Filed under Around Town with Tom Wolf

Tom’s Picks

Stephen G. Rhodes, Untitled, 2010

You could have a rewarding contemporary art viewing trip to New York city this month and just see shows by artists affiliated with Bard.  One of the hottest rising art stars on the scene at the moment is Stephen G. Rhodes (BFA 1999) whose current show at Metro Pictures (519 West 24th, through March 5) is an exhilarating mixture of chaos and control, ostensibly inspired by the philosophy and biography of Emmanuel Kant.  You enter through a ramshackle hallway festooned with crudely nailed and propped up pieces of wood, hanging vitrines with graffitied clown posters, assorted books, and shelves supporting found objects.  They lead to and from the central gallery that houses four projectors.  Fast cut sequences are projected on each wall, featuring, among other things, two guys in long blonde wigs engaged in various acts of creation and destruction:  typing on an old fashioned electric typewriter with porn images attached, dragging mugs noisily along rocky paths, setting strips of substance on fire on the floor, walking angrily on the side of a road, etc., etc.  The anarchic randomness and destruction has a wild sort of humor, and is accompanied by a loud sound track that amplifies the chaotic action on the screens.  The show is accompanied by a translation of a passage from Kant “by” Rhodes which reads as if he ran the passage through a shoddy internet translation program and printed the results:  “Doctors and logicians have for some time the opinion of the human head table is simply a drum sound that’s like nothing there.”

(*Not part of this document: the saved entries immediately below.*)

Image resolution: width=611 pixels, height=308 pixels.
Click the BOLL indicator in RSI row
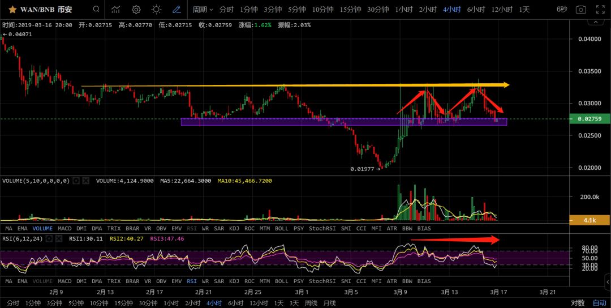click(281, 281)
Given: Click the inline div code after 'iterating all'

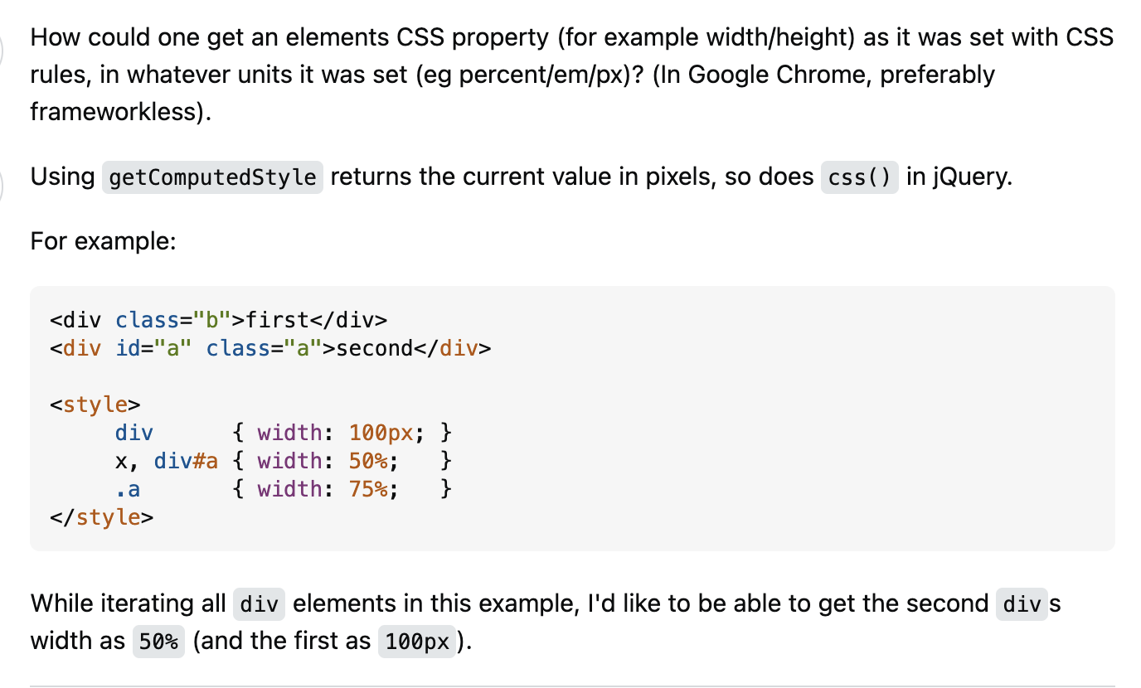Looking at the screenshot, I should (259, 604).
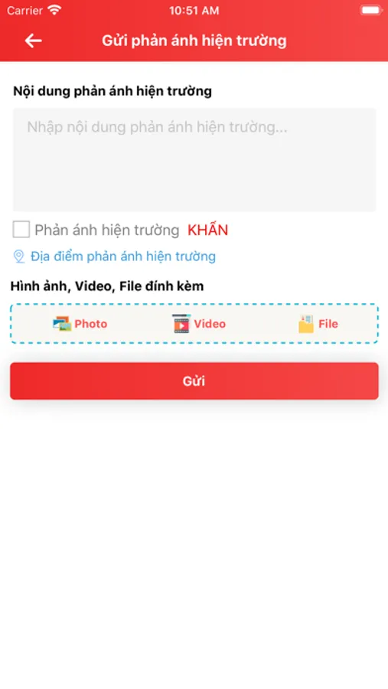Click the Hình ảnh, Video, File đính kèm heading
Viewport: 388px width, 689px height.
tap(107, 286)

On the Lower East Side another Bard alum rising art star, Zak Kitnik, (Studio Art ’07), has 3 pieces in the front of a 3-artist show at Rachel Uffner Gallery (Orchard Street, through Feb. 20).  Cooler and more ironic than Rhodes, Kitnik loves to rephrase modernist geometric abstraction in post-modern ways.  The dominant work here is a construction hanging from the ceiling almost to the floor.  It’s made of thick rectangular pieces of transparent plastic suspended horizontally in tension by a complex set of wires and anchors; the support mechanism is more visually present than the material it supports.  Two other Kitnik pieces, a collage and another 3D work, are significantly different from this one, but share its purist geometry.

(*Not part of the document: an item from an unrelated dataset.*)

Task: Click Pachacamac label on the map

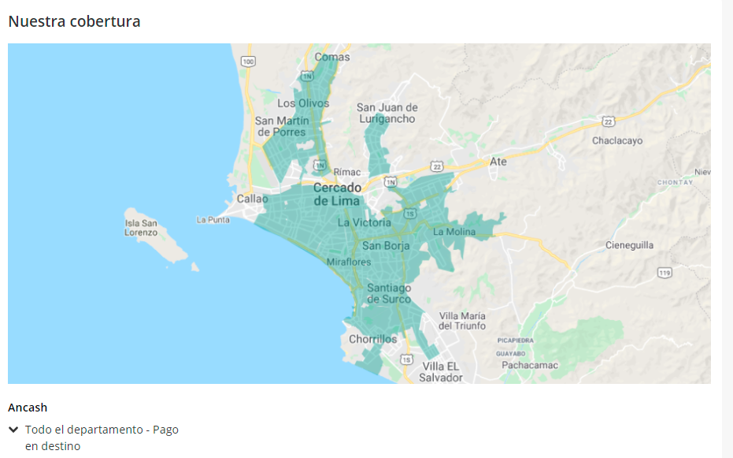Action: coord(529,365)
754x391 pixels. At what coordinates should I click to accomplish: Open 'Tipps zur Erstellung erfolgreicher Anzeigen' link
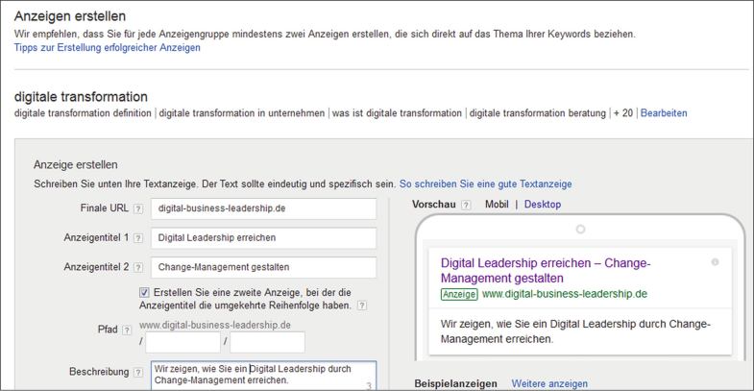click(x=107, y=48)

Across the street at the Lesley Heller Gallery (54 Orchard Street, through Feb. 20) is a 4 person show, Fractured Earth, that features Bard’s two graphic arts instructors:  Nicola Lopez exhibits dynamic printed constructions of angular modernist architecture, and Lothar Osterburg shows spooky scenes of imaginary architecture rendered in gorgeous photogravure.  While at Lesley Heller don’t miss the back gallery, which usually features a stunning, coloristically vibrant painting by Ken Buhler.

Not angry enough for you?  Walk down a couple of blocks and see/read the Readykeulous show of art and text pieces by the lesbian collective at Invisible-Exports (14A Orchard Street, through Feb. 13), including works by Bard painting prof Nicole Eisenmann and former Bard prof Louise Fishman.